> _INSTRUCCIONES_:
(A) Reproduce literalmente el pasaje del texto sobre los estereotipos de género que empieza en "Y tanto los" y sigue hasta "su sueño profesional.".
(B) Según el texto sobre los estereotipos de género, ¿qué decidió hacer el único papá del pueblo que se menciona?
(C) Retoma el texto sobre los estereotipos de género y continúalo a partir de su última oración.

Y tanto los hombres como las mujeres se critican como si para desempeñar
ciertas labores el otro sexo fuera del todo negado. Pero cuando alguien se sale
de su papel, los del sexo contrario lo reciben como a un héroe o heroína; por
ejemplo, estoy recordando el único caso en mi pueblo (que yo sepa) de papá que
decidió dejar su trabajo para cuidar a sus hijas pequeñas mientras la madre
perseguía su sueño profesional.
Como
a mí me han tocado dos varones, tiendo a fijarme en el trato sexista que
reciben los niños. Veo que se siguen repitiendo conductas de las que en mi
generación y siguientes ya deberíamos haber aprendido. Tengo más ejemplos aquí
en Australia porque paso más tiempo, donde observo que a los niños todavía se
les dice que «lloras (o gritas) como una niña», «no seas niña», «sé un hombre»,
etc. Estas palabras, en boca de adultos que repiten lo que ellos oyeron de
pequeños y no se detienen a pensar en las consecuencias, confieren el mensaje
de que las niñas son débiles porque expresan sus emociones a través del llanto.

> _DATOS PROPORCIONADOS_:
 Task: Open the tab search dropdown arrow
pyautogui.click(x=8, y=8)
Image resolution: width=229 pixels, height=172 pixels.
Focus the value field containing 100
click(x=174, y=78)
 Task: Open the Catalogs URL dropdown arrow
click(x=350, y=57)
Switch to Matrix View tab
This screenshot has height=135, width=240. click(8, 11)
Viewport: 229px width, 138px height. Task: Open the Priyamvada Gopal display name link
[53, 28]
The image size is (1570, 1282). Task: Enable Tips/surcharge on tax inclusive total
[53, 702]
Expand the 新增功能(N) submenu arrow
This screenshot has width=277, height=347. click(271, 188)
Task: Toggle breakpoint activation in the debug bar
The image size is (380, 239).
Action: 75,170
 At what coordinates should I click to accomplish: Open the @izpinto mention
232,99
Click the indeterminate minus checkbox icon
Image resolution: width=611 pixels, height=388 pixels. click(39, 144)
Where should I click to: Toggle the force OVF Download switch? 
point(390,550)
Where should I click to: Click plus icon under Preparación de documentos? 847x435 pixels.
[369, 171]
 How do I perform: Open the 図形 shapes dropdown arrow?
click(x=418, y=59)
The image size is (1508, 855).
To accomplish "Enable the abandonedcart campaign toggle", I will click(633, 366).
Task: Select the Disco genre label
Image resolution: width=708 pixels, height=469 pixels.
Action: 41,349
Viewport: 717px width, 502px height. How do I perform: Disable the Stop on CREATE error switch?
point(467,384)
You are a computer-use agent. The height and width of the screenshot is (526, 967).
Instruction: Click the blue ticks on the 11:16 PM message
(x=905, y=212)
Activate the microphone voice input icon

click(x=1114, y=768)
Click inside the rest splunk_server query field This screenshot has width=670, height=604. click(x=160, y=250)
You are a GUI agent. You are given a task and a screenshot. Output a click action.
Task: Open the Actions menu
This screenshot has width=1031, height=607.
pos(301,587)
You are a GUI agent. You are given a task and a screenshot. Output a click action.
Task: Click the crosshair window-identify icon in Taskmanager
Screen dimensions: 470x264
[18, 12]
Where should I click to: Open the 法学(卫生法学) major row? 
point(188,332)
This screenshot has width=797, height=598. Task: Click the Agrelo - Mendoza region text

> _RESPUESTAS_:
(A)
Y tanto los hombres como las mujeres se critican como si para desempeñar
ciertas labores el otro sexo fuera del todo negado. Pero cuando alguien se sale
de su papel, los del sexo contrario lo reciben como a un héroe o heroína; por
ejemplo, estoy recordando el único caso en mi pueblo (que yo sepa) de papá que
decidió dejar su trabajo para cuidar a sus hijas pequeñas mientras la madre
perseguía su sueño profesional.

(B) Dejar su trabajo para cuidar a sus hijas pequeñas mientras la madre perseguía su sueño profesional.

(C)
Cualquiera que haya tenido el mínimo contacto con niños y niñas sabe que llorar
más o menos no depende del sexo, ni gritar o correr de cierta manera. Todos
tenemos sentimientos, pero a los niños se les enseña enseguida a mostrarlos
menos para preservar su masculinidad. Asimismo, a ellos se les escucha menos
que a ellas porque los niños tienen más tendencia a recurrir a la agresión
física y ellas a la psicólogica, y lo primero es más fácil de ver que lo
segundo; por tanto, parece más grave. Todavía hay padres que abrazan y besan a
sus hijas pero no a sus hijos; a ellos les dan la mano o hacen un high five. En Australia hay innumerables campañas para sensibilizar a los hombres e involucrarlos más en la crianza de los hijos. Conozco niños de ocho o nueve años que ya
son demasiado guays como para abrazar a su madre en público.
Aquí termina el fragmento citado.